Methods and analysis This is a pilot observational prospective cohort study with 2 years of follow-up. Fifty women aged 50–60 who use oral contraceptive (OC) and have the intention to stop are included. Measurements are performed once before stopping OC, and four times thereafter at 6 weeks, 6 months, 1 year and 2 years. At every time point, a questionnaire is filled in and a sample of blood is drawn. At the first and final time points, a physical examination, hand radiographs and a MRI scan of one knee are performed. The primary OA outcome is progression of the MRI Osteoarthritis Knee Score.
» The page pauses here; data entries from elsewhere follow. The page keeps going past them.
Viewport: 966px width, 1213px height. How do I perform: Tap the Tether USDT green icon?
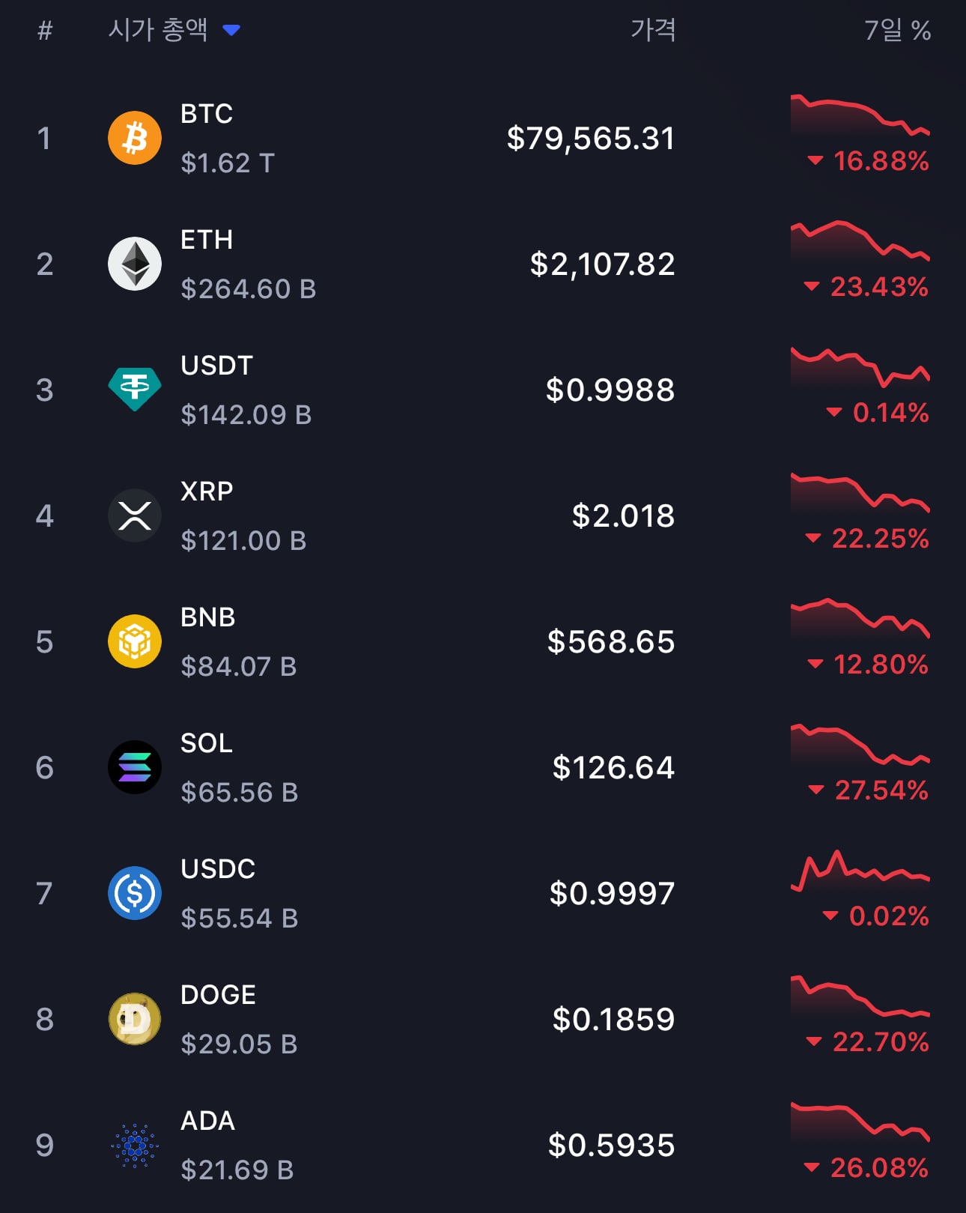point(135,390)
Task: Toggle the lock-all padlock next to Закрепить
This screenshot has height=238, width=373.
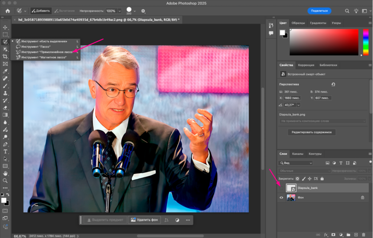Action: (322, 179)
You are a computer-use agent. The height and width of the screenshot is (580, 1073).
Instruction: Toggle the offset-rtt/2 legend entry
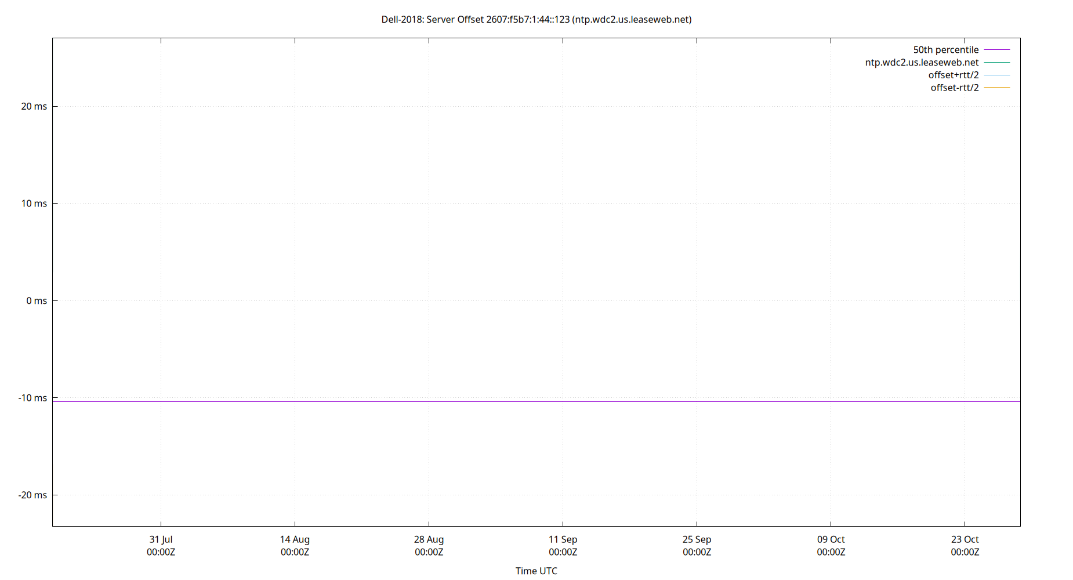(954, 88)
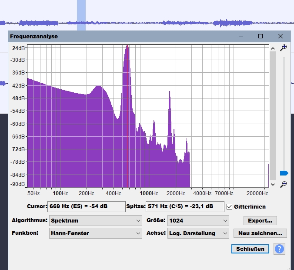
Task: Click the highlighted selection in the background waveform
Action: 81,15
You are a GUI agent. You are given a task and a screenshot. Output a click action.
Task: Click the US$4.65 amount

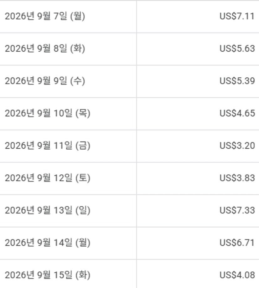[x=237, y=113]
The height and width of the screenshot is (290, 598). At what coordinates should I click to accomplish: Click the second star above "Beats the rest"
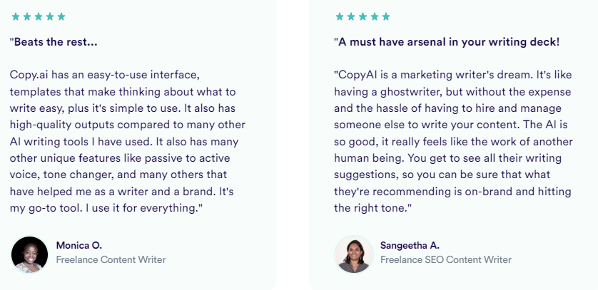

Secondary OA outcomes are the development of clinical knee and hand OA, development of knee OA according to the MRI definition, and progression of radiographic features for hand OA. Principal component analysis will be used to assess which changes occur after stopping OC. Univariate and multivariate generalised estimating equation models will be used to test for associations between these components and OA.

Ethics and dissemination The study has been approved by the Medical Ethics Committee of the Erasmus MC University Medical Center Rotterdam (MEC-2019-0592). All participants must give informed consent before data collection. Results will be disseminated in national and international journals.

Trial registration number NL70796.078.19.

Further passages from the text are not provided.